## Challenge
Render every one of the records below as a Markdown table with two columns, Row and Line, numbering each row and omitting blank lines.

┄┄┄┄┄┄

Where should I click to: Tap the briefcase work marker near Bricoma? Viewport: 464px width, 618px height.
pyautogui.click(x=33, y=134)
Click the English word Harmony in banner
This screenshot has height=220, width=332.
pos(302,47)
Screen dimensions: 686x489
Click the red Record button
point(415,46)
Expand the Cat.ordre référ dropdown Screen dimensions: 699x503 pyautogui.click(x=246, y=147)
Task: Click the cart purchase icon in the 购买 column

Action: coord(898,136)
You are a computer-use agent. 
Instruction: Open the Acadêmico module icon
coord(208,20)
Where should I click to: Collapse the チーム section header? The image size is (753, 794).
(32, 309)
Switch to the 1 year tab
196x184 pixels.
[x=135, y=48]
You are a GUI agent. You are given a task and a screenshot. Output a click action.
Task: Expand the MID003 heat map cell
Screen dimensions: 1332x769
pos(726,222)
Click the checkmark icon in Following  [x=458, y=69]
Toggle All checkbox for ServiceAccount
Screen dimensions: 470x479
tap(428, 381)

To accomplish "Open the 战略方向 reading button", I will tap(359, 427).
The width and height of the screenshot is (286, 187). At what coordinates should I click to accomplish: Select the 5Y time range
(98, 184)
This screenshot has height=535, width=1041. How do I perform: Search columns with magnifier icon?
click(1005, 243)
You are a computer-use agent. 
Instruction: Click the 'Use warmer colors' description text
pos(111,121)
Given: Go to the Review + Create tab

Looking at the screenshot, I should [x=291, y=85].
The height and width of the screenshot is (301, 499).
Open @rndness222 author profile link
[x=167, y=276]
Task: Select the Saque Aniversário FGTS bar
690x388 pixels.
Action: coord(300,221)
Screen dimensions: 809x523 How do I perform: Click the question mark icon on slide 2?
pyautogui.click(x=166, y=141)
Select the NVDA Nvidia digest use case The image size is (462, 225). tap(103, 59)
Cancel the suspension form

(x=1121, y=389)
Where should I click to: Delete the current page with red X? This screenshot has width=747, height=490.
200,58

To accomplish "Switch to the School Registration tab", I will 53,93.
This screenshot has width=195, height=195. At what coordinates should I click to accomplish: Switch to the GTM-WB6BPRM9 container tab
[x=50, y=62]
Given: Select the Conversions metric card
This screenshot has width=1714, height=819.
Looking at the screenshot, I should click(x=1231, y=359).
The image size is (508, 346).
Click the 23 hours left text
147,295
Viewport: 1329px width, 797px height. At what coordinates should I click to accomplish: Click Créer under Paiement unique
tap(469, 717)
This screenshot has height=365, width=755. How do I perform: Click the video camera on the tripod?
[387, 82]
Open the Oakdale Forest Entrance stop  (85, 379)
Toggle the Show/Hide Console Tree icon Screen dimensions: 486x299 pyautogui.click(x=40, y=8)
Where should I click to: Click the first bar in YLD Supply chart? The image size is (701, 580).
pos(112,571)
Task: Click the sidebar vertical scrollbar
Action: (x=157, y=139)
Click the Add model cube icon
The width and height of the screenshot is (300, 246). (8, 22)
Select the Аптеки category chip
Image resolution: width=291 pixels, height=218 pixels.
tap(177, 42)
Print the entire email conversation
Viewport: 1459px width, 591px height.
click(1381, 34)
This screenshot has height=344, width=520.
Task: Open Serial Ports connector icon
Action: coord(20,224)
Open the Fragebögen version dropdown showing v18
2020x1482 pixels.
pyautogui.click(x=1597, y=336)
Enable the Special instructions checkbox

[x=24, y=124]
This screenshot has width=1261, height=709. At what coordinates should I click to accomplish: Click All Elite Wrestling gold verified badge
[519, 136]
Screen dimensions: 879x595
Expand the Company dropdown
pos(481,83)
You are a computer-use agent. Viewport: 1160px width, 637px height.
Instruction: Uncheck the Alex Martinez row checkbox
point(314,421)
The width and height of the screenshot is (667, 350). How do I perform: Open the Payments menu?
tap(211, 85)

┄┄┄┄┄┄

## Reply to the task
| Row | Line |
|---|---|
| 1 | Where should I click to: Tap the briefcase work marker near Bricoma? Viewport: 464px width, 618px height. |
| 2 | pyautogui.click(x=33, y=134) |
| 3 | Click the English word Harmony in banner |
| 4 | This screenshot has height=220, width=332. |
| 5 | pos(302,47) |
| 6 | Screen dimensions: 686x489 |
| 7 | Click the red Record button |
| 8 | point(415,46) |
| 9 | Expand the Cat.ordre référ dropdown Screen dimensions: 699x503 pyautogui.click(x=246, y=147) |
| 10 | Task: Click the cart purchase icon in the 购买 column |
| 11 | Action: coord(898,136) |
| 12 | You are a computer-use agent.  |
| 13 | Instruction: Open the Acadêmico module icon |
| 14 | coord(208,20) |
| 15 | Where should I click to: Collapse the チーム section header? The image size is (753, 794). |
| 16 | (32, 309) |
| 17 | Switch to the 1 year tab |
| 18 | 196x184 pixels. |
| 19 | [x=135, y=48] |
| 20 | You are a GUI agent. You are given a task and a screenshot. Output a click action. |
| 21 | Task: Expand the MID003 heat map cell |
| 22 | Screen dimensions: 1332x769 |
| 23 | pos(726,222) |
| 24 | Click the checkmark icon in Following  [x=458, y=69] |
| 25 | Toggle All checkbox for ServiceAccount |
| 26 | Screen dimensions: 470x479 |
| 27 | tap(428, 381) |
| 28 | To accomplish "Open the 战略方向 reading button", I will tap(359, 427). |
| 29 | The width and height of the screenshot is (286, 187). At what coordinates should I click to accomplish: Select the 5Y time range |
| 30 | (98, 184) |
| 31 | This screenshot has height=535, width=1041. How do I perform: Search columns with magnifier icon? |
| 32 | click(1005, 243) |
| 33 | You are a computer-use agent.  |
| 34 | Instruction: Click the 'Use warmer colors' description text |
| 35 | pos(111,121) |
| 36 | Given: Go to the Review + Create tab |
| 37 | Looking at the screenshot, I should [x=291, y=85]. |
| 38 | The height and width of the screenshot is (301, 499). |
| 39 | Open @rndness222 author profile link |
| 40 | [x=167, y=276] |
| 41 | Task: Select the Saque Aniversário FGTS bar |
| 42 | 690x388 pixels. |
| 43 | Action: coord(300,221) |
| 44 | Screen dimensions: 809x523 How do I perform: Click the question mark icon on slide 2? |
| 45 | pyautogui.click(x=166, y=141) |
| 46 | Select the NVDA Nvidia digest use case The image size is (462, 225). tap(103, 59) |
| 47 | Cancel the suspension form |
| 48 | (x=1121, y=389) |
| 49 | Where should I click to: Delete the current page with red X? This screenshot has width=747, height=490. |
| 50 | 200,58 |
| 51 | To accomplish "Switch to the School Registration tab", I will 53,93. |
| 52 | This screenshot has width=195, height=195. At what coordinates should I click to accomplish: Switch to the GTM-WB6BPRM9 container tab |
| 53 | [x=50, y=62] |
| 54 | Given: Select the Conversions metric card |
| 55 | This screenshot has width=1714, height=819. |
| 56 | Looking at the screenshot, I should click(x=1231, y=359). |
| 57 | The image size is (508, 346). |
| 58 | Click the 23 hours left text |
| 59 | 147,295 |
| 60 | Viewport: 1329px width, 797px height. At what coordinates should I click to accomplish: Click Créer under Paiement unique |
| 61 | tap(469, 717) |
| 62 | This screenshot has height=365, width=755. How do I perform: Click the video camera on the tripod? |
| 63 | [387, 82] |
| 64 | Open the Oakdale Forest Entrance stop  (85, 379) |
| 65 | Toggle the Show/Hide Console Tree icon Screen dimensions: 486x299 pyautogui.click(x=40, y=8) |
| 66 | Where should I click to: Click the first bar in YLD Supply chart? The image size is (701, 580). |
| 67 | pos(112,571) |
| 68 | Task: Click the sidebar vertical scrollbar |
| 69 | Action: (x=157, y=139) |
| 70 | Click the Add model cube icon |
| 71 | The width and height of the screenshot is (300, 246). (8, 22) |
| 72 | Select the Аптеки category chip |
| 73 | Image resolution: width=291 pixels, height=218 pixels. |
| 74 | tap(177, 42) |
| 75 | Print the entire email conversation |
| 76 | Viewport: 1459px width, 591px height. |
| 77 | click(1381, 34) |
| 78 | This screenshot has height=344, width=520. |
| 79 | Task: Open Serial Ports connector icon |
| 80 | Action: coord(20,224) |
| 81 | Open the Fragebögen version dropdown showing v18 |
| 82 | 2020x1482 pixels. |
| 83 | pyautogui.click(x=1597, y=336) |
| 84 | Enable the Special instructions checkbox |
| 85 | [x=24, y=124] |
| 86 | This screenshot has width=1261, height=709. At what coordinates should I click to accomplish: Click All Elite Wrestling gold verified badge |
| 87 | [519, 136] |
| 88 | Screen dimensions: 879x595 |
| 89 | Expand the Company dropdown |
| 90 | pos(481,83) |
| 91 | You are a computer-use agent. Viewport: 1160px width, 637px height. |
| 92 | Instruction: Uncheck the Alex Martinez row checkbox |
| 93 | point(314,421) |
| 94 | The width and height of the screenshot is (667, 350). How do I perform: Open the Payments menu? |
| 95 | tap(211, 85) |